I have previously noted in more detail that in the case of such a conflict, the rules of construction dictate that section 202 must be seen as limiting (not repealing) section 212 because 1) it was enacted later in time, 2) it is a more specific restriction on a general authority in 212, 3) it would cease to have effect if 212 could be invoked to discriminate at any time, 4) it specifies with added emphasis (“specifically”) the only statutory exceptions to the non discrimination rule (leaving out 212(f)), and 5) it fits into a statutory scheme that was intended to produce a legal immigration system in which each nationality was allotted an equal share of the annual visa quotas, which compose the remainder of section 202.
If section 202 does limit section 212, then banning a nationality from the United States would not be a “facially legitimate” reason for denying the visa (see Kerry v. Din).
Entry v. Visa Issuance
Professor Blackman does not appear to dispute this analysis. Rather, he argues that the sections are actually not in conflict at all because 212 refers to “entry,” while 202 refers only to the “issuance of an immigrant visa.” Because an immigrant visa does not guarantee the right of entry under section 221(h), he argues that the government could deny entry, even if it was unbiased in visa issuance. To begin with, this interpretation would mean that the government could discriminate in adjustment of status adjudications of immigrants inside the United States, even without a presidential proclamation that these immigrants are detrimental to the United States. Is the government really prepared to argue that Congress specifically made this option available to the administration?
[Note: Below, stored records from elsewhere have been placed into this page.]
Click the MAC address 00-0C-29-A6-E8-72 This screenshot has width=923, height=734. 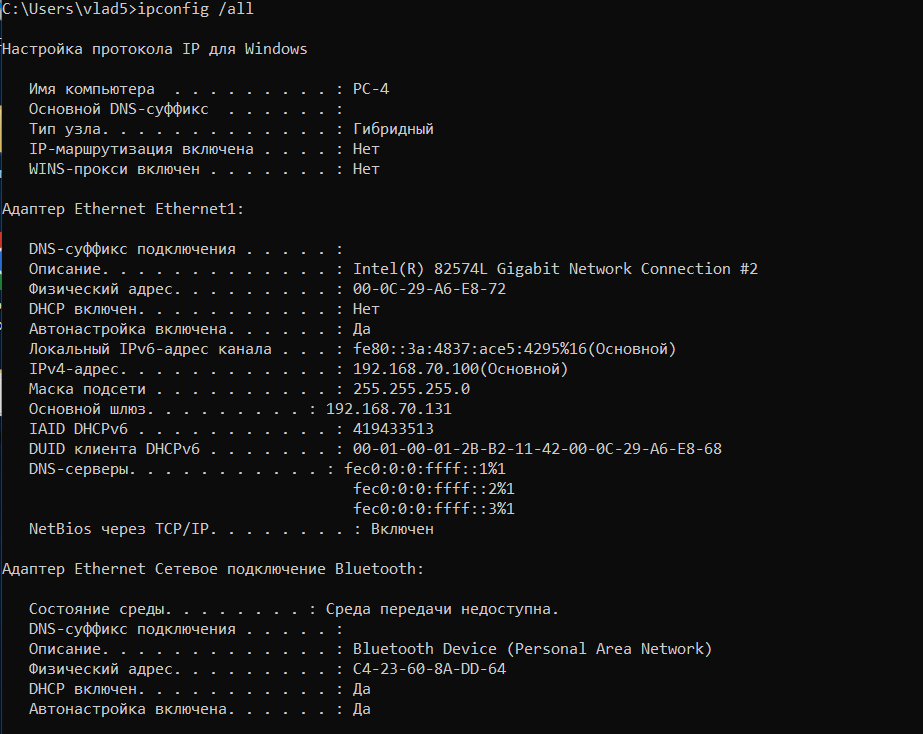[x=429, y=289]
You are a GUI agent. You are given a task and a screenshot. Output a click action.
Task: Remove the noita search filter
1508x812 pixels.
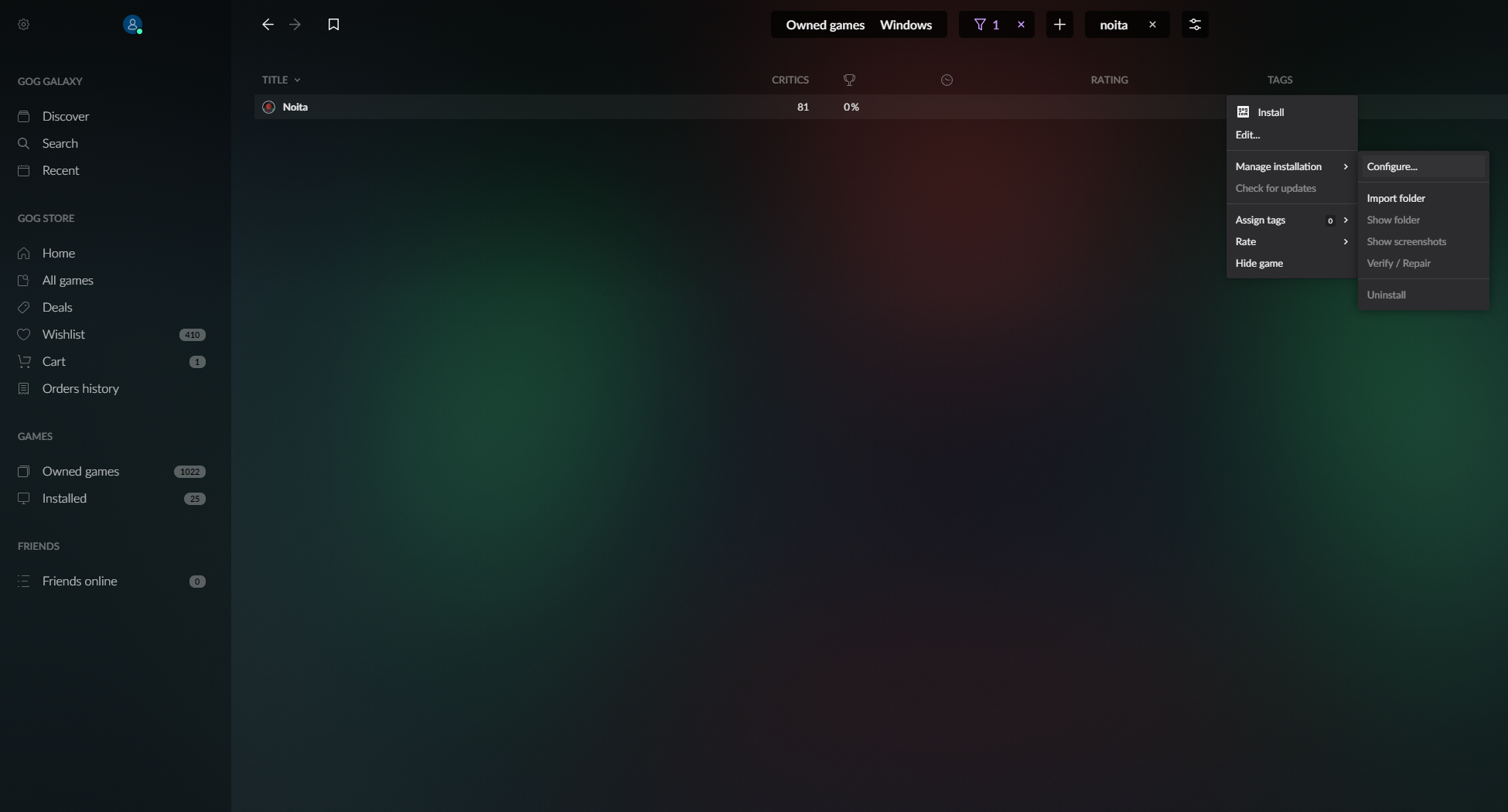pyautogui.click(x=1151, y=24)
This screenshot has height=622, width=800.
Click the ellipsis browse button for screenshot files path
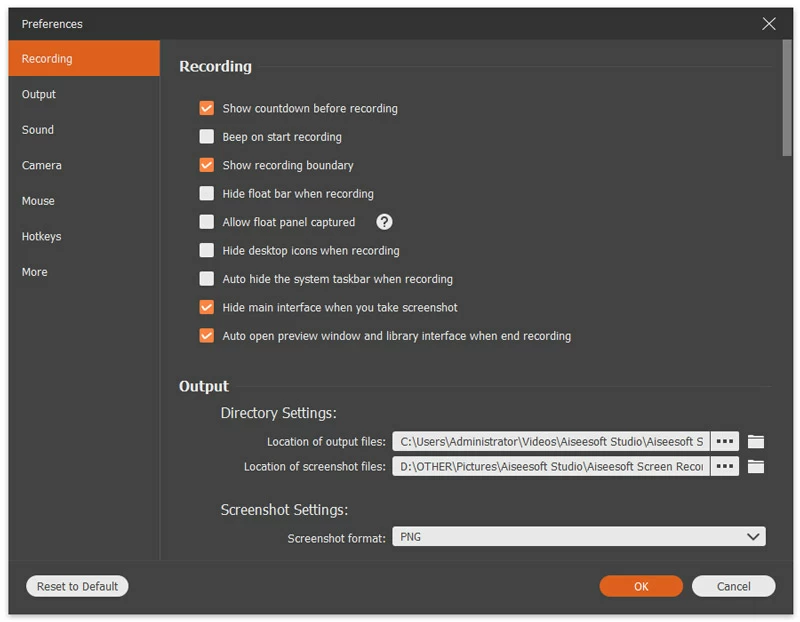click(x=724, y=465)
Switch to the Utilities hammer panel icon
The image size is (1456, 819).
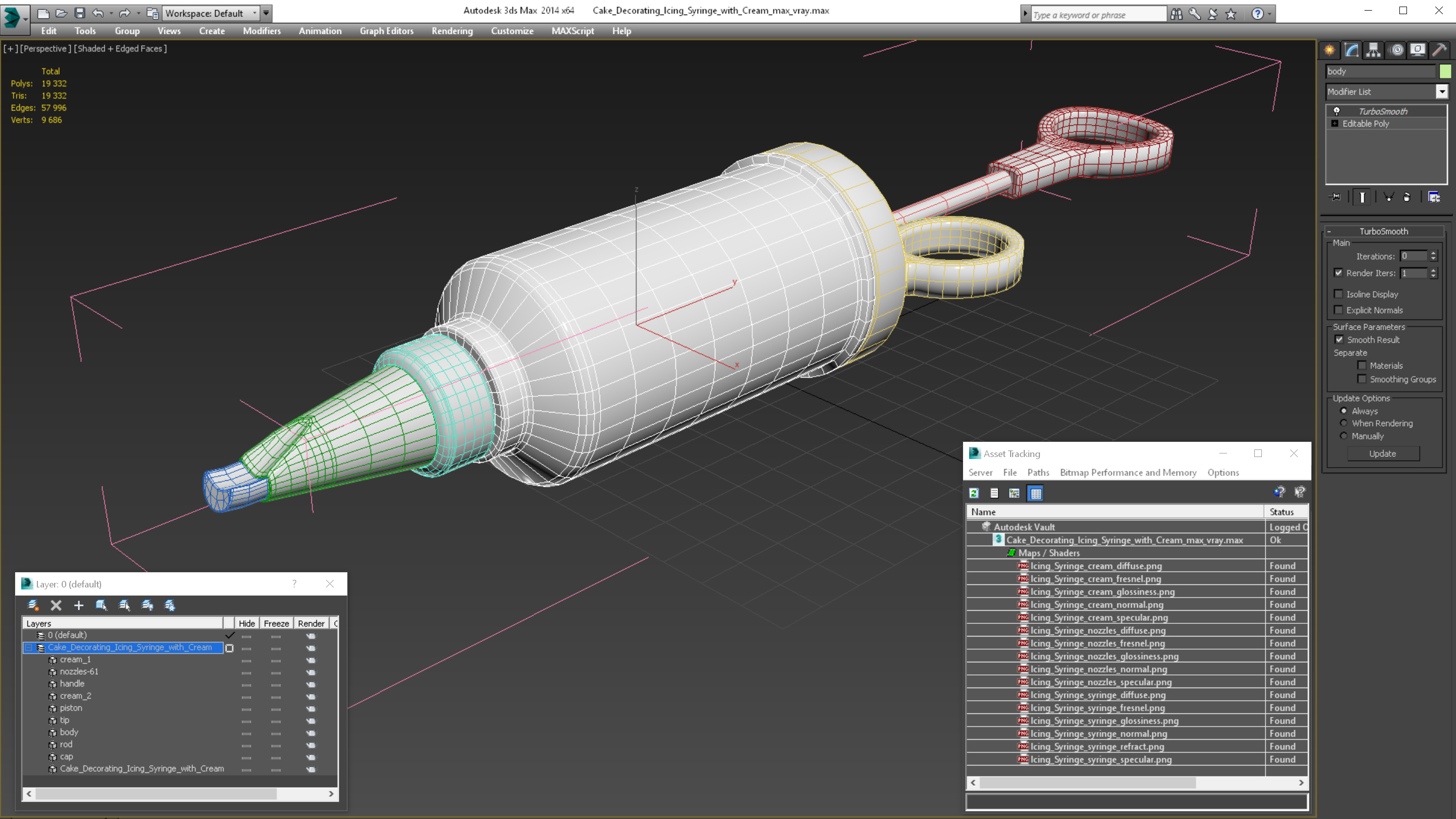1439,51
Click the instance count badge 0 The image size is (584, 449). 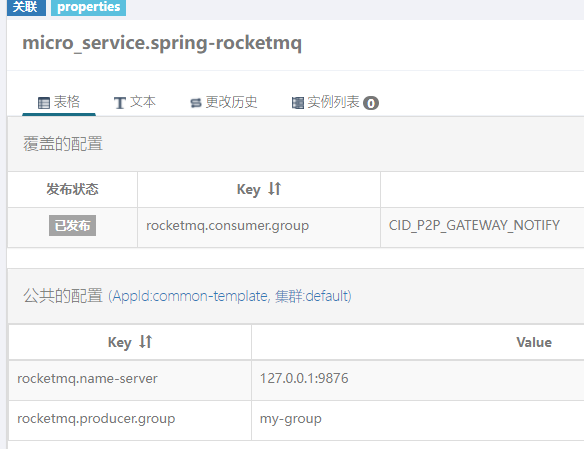point(371,103)
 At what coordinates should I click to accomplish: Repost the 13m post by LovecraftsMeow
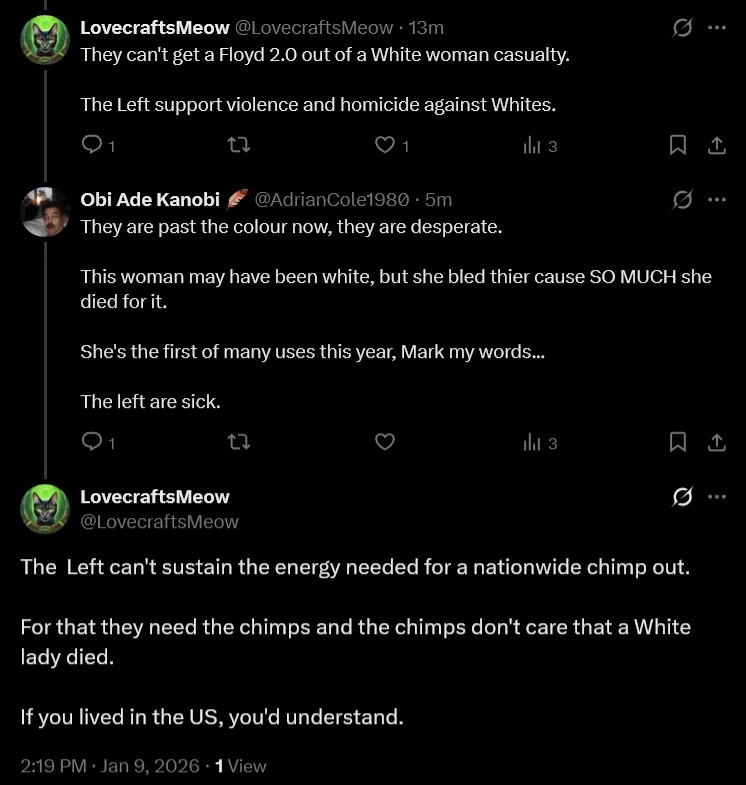coord(238,146)
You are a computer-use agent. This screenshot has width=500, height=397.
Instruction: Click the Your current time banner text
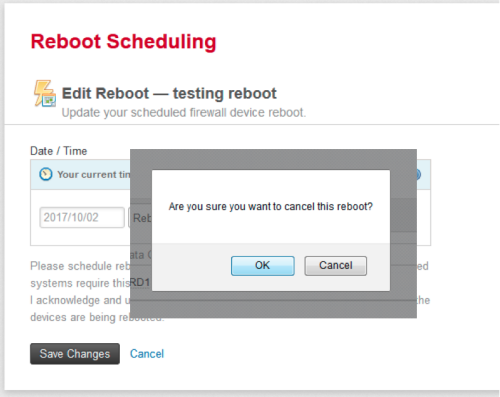[94, 174]
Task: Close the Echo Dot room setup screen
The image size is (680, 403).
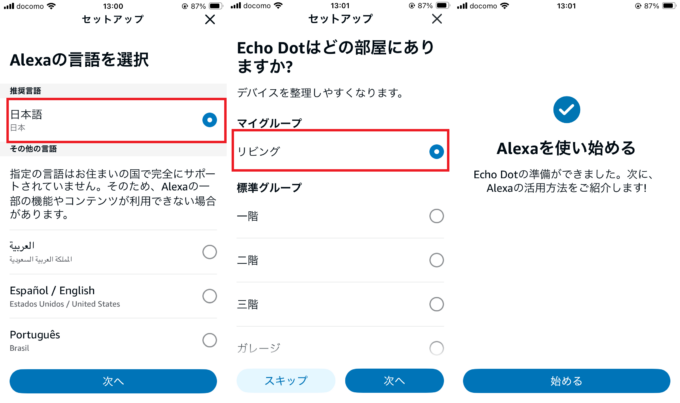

Of course, it did not. As I explained in my last post, the use of section 212(f) imposes a ground of “inadmissibility” that applies equally to entry and visa issuance. While denial of entry and denial of a visa are indeed two separate activities, the imposition of a ground of inadmissibility is not. It automatically applies to both, which is why all 212(f) proclamations are also added immediately to the Foreign Affairs Manual that governs visa adjudications. Thus, the government cannot discriminate under 212(f) without violating 202(a)(1)(A). This is why the executive order admits that the Secretary of State will be enforcing it at consulates abroad to the same extent as the Secretary of Homeland Security in the United States and why the department immediately suspended visa issuances.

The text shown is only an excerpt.